__WHAT IS NEEDED__: If a line below contains "agent", add it to your tally, then answer with the tally alone.

-- Opening Marker --

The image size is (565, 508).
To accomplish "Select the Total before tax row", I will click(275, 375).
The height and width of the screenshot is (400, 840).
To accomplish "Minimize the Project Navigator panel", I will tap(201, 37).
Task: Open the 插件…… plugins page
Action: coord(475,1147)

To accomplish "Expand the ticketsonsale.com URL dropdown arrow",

-- Closing Marker --
-- Opening Marker --

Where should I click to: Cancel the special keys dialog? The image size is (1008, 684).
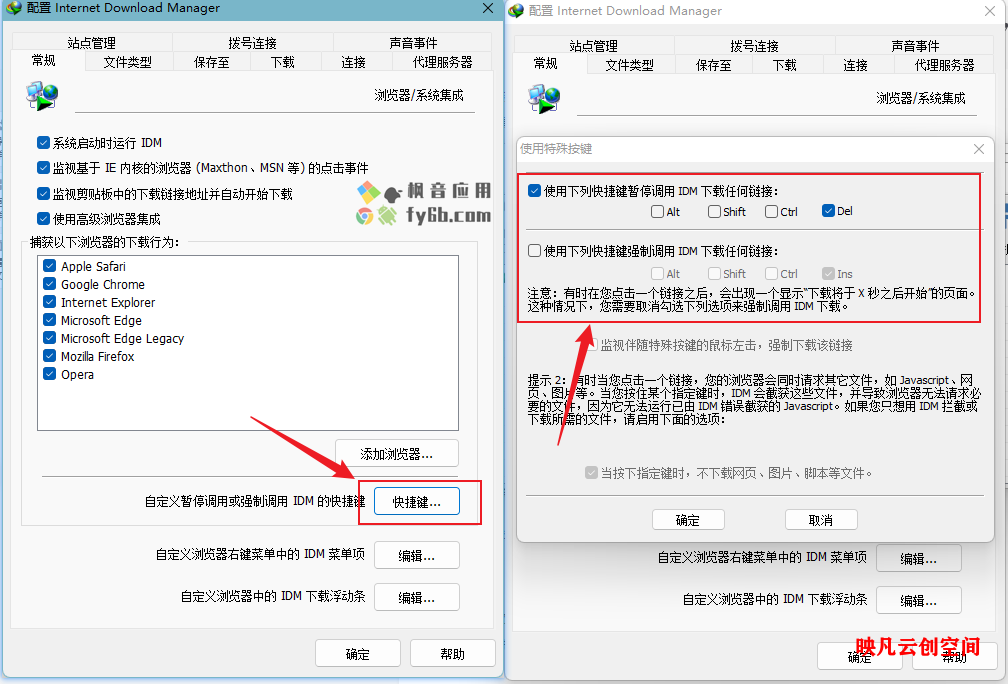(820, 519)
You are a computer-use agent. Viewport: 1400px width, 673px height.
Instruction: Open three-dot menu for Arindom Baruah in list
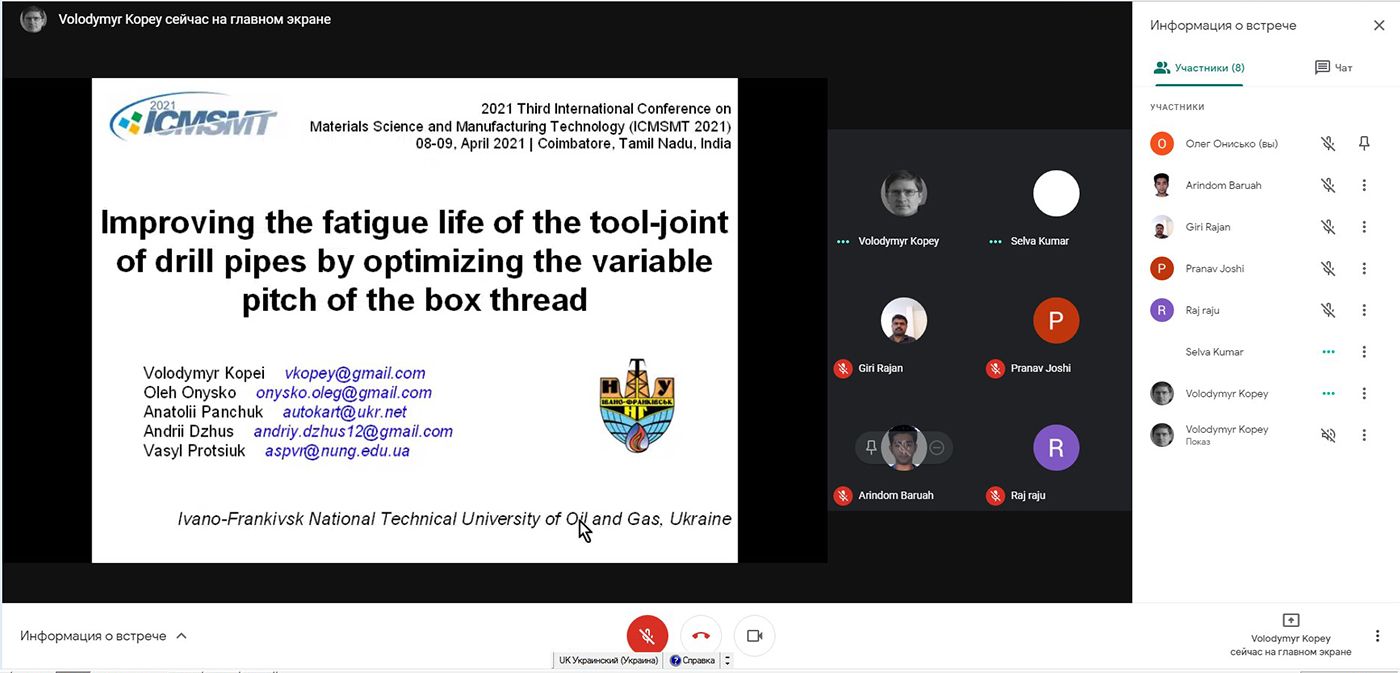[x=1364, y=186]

-- Closing Marker --
-- Opening Marker --

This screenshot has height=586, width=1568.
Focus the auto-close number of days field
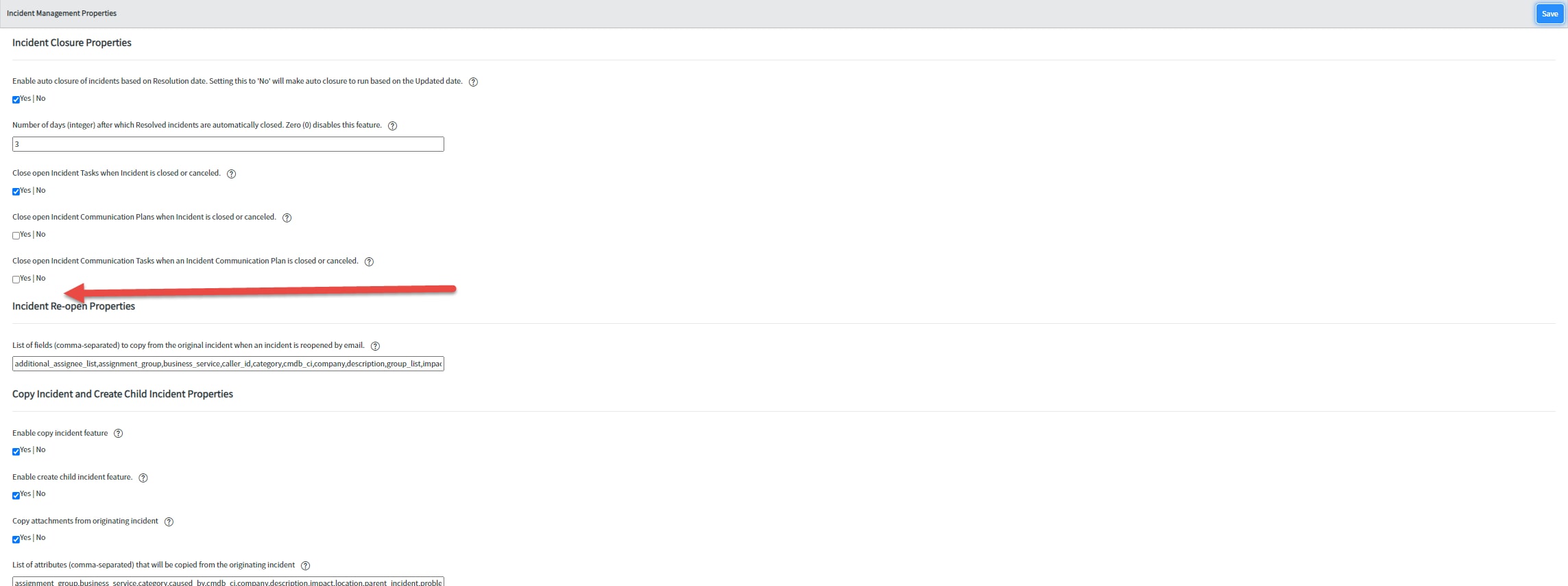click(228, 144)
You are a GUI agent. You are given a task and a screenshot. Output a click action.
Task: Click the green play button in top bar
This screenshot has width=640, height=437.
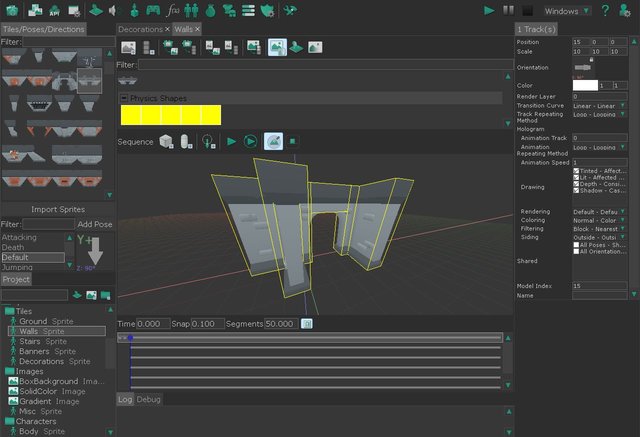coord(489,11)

-- Closing Marker --

__TASK OUTPUT__: 2